The TMX 880 MPLS Core Switch, to be demoed at CeBIT in Hannover, Germany, is based on the Nexabit product, which Singh says has “unique low latency and low jitter.” The new box is designed to allow service providers to support today’s profitable frame relay and ATM services along with newer IP-based services on a single backbone, says Singh. Frame relay and ATM services represent a $10 billion market in the U.S. today, but IP is expected to be the key driver of traffic going forward, he adds.
One of the key attributes that separates the TMX 880 from the pack is its “fluid signaling” technique, which integrates IP and ATM on the backbone, says Singh. More than simply encapsulating ATM and other Layer 2 traffic over an IP MPLS backbone core, as some router-based vendors have done, Lucent’s solution actually allows carriers to “seamlessly map services across ATM and MPLS domains” to give service providers end to end management of all their services, he says.
ATM virtual circuits, or VCs, need to carry data in both directions. Label switched paths (LSPs), meanwhile, are unidirectional. So there’s ATM at the periphery of the network and MPLS at the deep core. “So we take the ATM VC and map it to two LSPs in both directions,” says Singh. “If one of the LSPs goes down, we would take the other LSP down, and when routing is complete we would hook up a new LSP to the ATM circuit. All of that would be transparent to customer.”

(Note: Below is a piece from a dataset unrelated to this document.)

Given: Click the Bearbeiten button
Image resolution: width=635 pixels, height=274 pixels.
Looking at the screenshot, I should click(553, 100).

Fluid signaling also lets service providers use proxy OAM&P flows through the MPLS domain. “Since ATM and MPLS standards are different, we intelligently interpret OAM&P in MPLS and translate those into the ATM equivalent,” says Singh. That way, carriers can track OAM&P traffic end-to-end, whether it’s in the ATM or MPLS domain, he explains.
Lucent’s Navis iOperations software manages the TMX 880. That’s the same software used to manage Lucent’s BSTDX frame relay switch, CBX500 ATM switch and GX 550 25gig ATM switch. Singh notes that to protect its customers’ investments both in the boxes themselves and in operations support, Lucent has put all its products in this arena under the same management umbrella and simply pushes existing boxes out to the edge as it introduces new, higher capacity systems.

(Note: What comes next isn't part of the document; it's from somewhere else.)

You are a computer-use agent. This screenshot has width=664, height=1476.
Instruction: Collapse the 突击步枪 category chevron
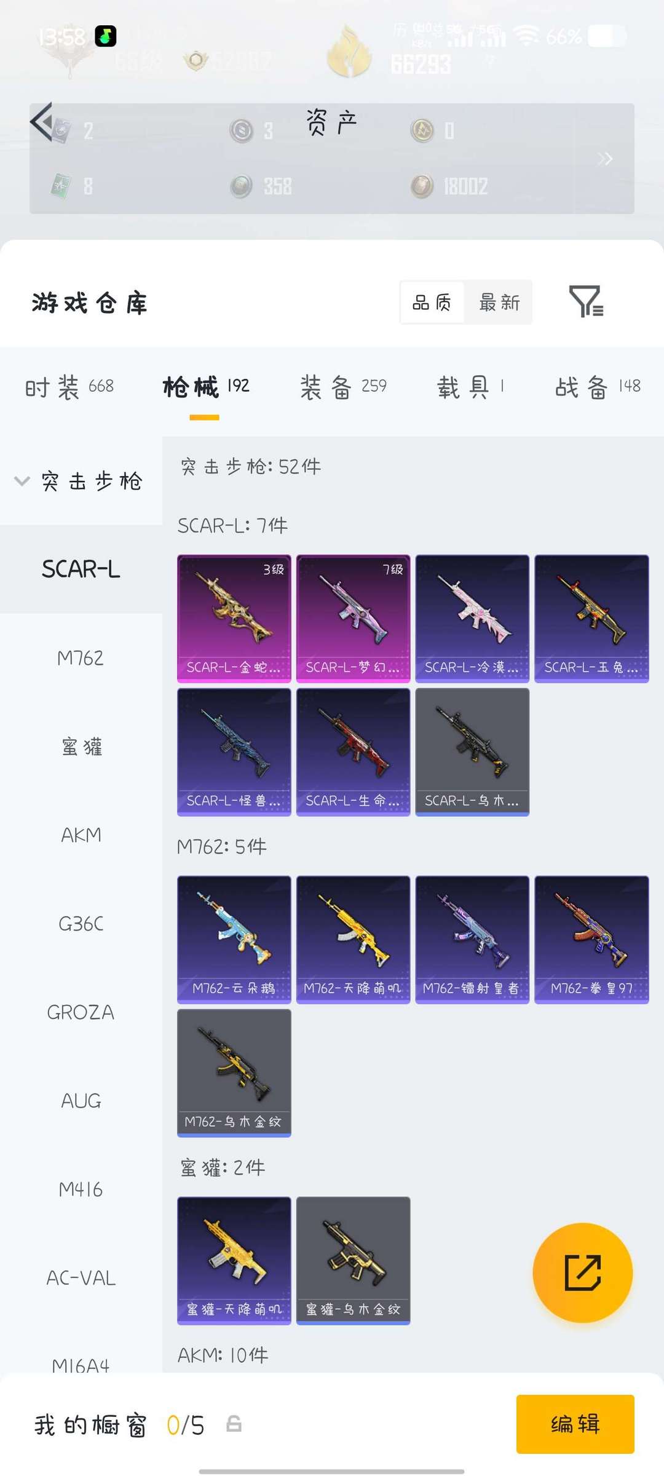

Singh adds that the TMX can be used in conjunction with Lucent’s Springtide box, both of which are based on MPLS, to provision advanced IP services. “You need the Springtide box if you want to offer [services] like IPsec VPNs,” says Singh. “You also need to be able to guarantee QoS over the MPLS core, and we do that.” He adds that the TMX handles ATM cells and IP packets with equal efficiency, enabling it to deliver constant bit rate (CBR) ATM and various levels of service for IP.

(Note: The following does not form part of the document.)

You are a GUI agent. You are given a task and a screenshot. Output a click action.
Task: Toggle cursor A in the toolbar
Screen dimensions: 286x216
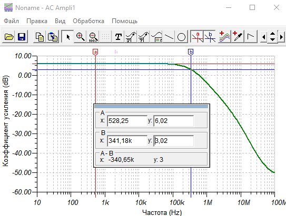[x=197, y=37]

In controlled introduction today and with general availability slated for September, the TMX 880 offers 160gbps of full-duplex capacity. It supports OC3 to OC192 on packet over SONET. It supports 16,000 to 64,000 virtual circuits per TMX 880 port. The switch fabric has 1+1 automatic protection switching. It includes a redundant, hot swappable control processor. It delivers redundant path configuration, full LSP backup and MPLS fast reroute. ATM interfaces for the switch range from OC3 to OC48. GigE interfaces are slated for availability in April.
“The 880 is a kind of ground-breaker product; it's the first big core product to have serious ATM/MPLS features in a single box,” says Tom Nolle founder and president of consulting firm CIMI Corp. “As such, it's the logical choice for service providers that have a current ATM/frame revenue stream and yet are looking at IP services to dominate after 2005 (by which time we'll have residential broadband).
“The big question now is what will happen with MPLS,” adds Nolle. “The 880 makes it
clear that carriers will view MPLS as a kind of ‘insurance policy’ to protect their long-lived investments into the period when IP revenues will dominate. But it will also open an alternative provisioning approach for legacy services like frame and ATM, and the question now is how many vendors will jump on frame/ATM-to-MPLS edge technology, and how soon.”